SOURCE TEXT:
To thine own self be true.  Live honestly, nobly and remain open and in complete willingness to embrace life's challenges.  This is the only way I can grow.

Fear No More...



Sunday, December 15, 2013

The Journey Continues




My eyes opened on day two of our journey.  Thursday, December 12, 2013. We had arrived long after sunset the night before so I was anxious to see my outdoor surroundings. It seemed we had driven through emptiness arriving in the middle of nowhere. I was imagining beauty, from the description I had been given by Becky, our hostess.  I was not disappointed. The morning light peeking through the window displayed a spectacular view of the pristine landscape of the back of the home, which had been hidden in the thick darkness of the night. It was remote and breathtakingly beautiful.  There was not a sound.  It was as if time stood still and I was the only person present. I had been given a room all to myself, probably for the last time on this trip. I stretched, like one of Becky's cats, and remained in bed for a few more minutes lost in my thoughts. This was a rare luxury and I was taking full advantage.

As I relaxed, I closed my eyes and reflected on the sense of peace I was feeling.  Our slow progress toward Florida was another luxury I appreciated. This trip means more to me than a simple vacation and cycling training. It is a catalyst to an even deeper level of spirituality. A much needed battery recharge. 

I was in perfect company. The three amigas, as we have dubbed ourselves, have different personality traits, yet we blend well together. Balance each other.  Compliment each other. Athletes, women and friends on a common journey.  There are times in life where one must put the hustle and bustle behind and return to simplicity.  We had no particular agenda other than to arrive at athlete check-in in Mt. Dora, FL at 6:30pm Friday evening, and the big training ride on Saturday.  Otherwise we were winding our way slowly to the sunshine state.

I am not spontaneous.  Or, at least I haven't been.  Recently I have been consciously letting go of a lot of my old ideas, habits and character flaws which have been holding me back from achieving balance.  On this trip I have learned spontaneity, patience and tolerance.  So far.  Ha Ha.



We had a lovely breakfast with Becky and Fatty the cat, reloaded the car and hit the open road. Destination: Chattenooga, TN. The only plan was to ride our bikes when we arrived. Hopefully part of the Ironman Chattenooga course, if we could locate it.  Basically, however we had no idea where, when or how long the ride would be, and I let go of the control.  I was along for the ride, so to speak, in more ways than one.  And that's huge progress for me.

We arrived in Chattenooga around 11am, and scoped out a good place to start. We parked in an open lot and unloaded the bikes.  It was colder than we anticipated and we needed our cold weather gear.  We laughed, bundled up (understatement) and set out.  We were going to attempt an out and back, as we were unfamiliar with the town and surrounding mountains.  Yes.  Mountains.  We started out, and Catherine stopped to request some sort of directional advice from a local Salvation Army bell ringer.  He seemed to know what he was talking about, and once again the urge to act spontaneity struck and we decided to throw caution to the wind and set out in the direction he pointed.  Our plan was to make as few turns as possible.

JOB 1: In the journal entry, what time was athlete check-in in Mt. Dora, FL?

INFORMATION PROVIDED:
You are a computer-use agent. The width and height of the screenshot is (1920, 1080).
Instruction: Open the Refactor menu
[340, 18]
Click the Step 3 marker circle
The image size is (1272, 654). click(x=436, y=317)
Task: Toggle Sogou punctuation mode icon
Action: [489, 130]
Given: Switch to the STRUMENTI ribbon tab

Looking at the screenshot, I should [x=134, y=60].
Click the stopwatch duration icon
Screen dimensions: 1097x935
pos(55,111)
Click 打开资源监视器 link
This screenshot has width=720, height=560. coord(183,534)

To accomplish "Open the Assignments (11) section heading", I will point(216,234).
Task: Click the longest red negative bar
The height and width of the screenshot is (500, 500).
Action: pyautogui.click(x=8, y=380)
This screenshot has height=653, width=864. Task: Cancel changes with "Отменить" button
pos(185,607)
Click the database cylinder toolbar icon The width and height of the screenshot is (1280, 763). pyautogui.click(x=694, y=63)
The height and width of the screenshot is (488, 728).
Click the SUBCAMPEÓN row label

JOB 2: Copy the listing verbatim, from the line containing "Task: Click the longest red negative bar" through the final line of the listing, both ends included.

FINISHED ANSWER 1: 6:30pm Friday evening

FINISHED ANSWER 2:
Task: Click the longest red negative bar
The height and width of the screenshot is (500, 500).
Action: pyautogui.click(x=8, y=380)
This screenshot has height=653, width=864. Task: Cancel changes with "Отменить" button
pos(185,607)
Click the database cylinder toolbar icon The width and height of the screenshot is (1280, 763). pyautogui.click(x=694, y=63)
The height and width of the screenshot is (488, 728).
Click the SUBCAMPEÓN row label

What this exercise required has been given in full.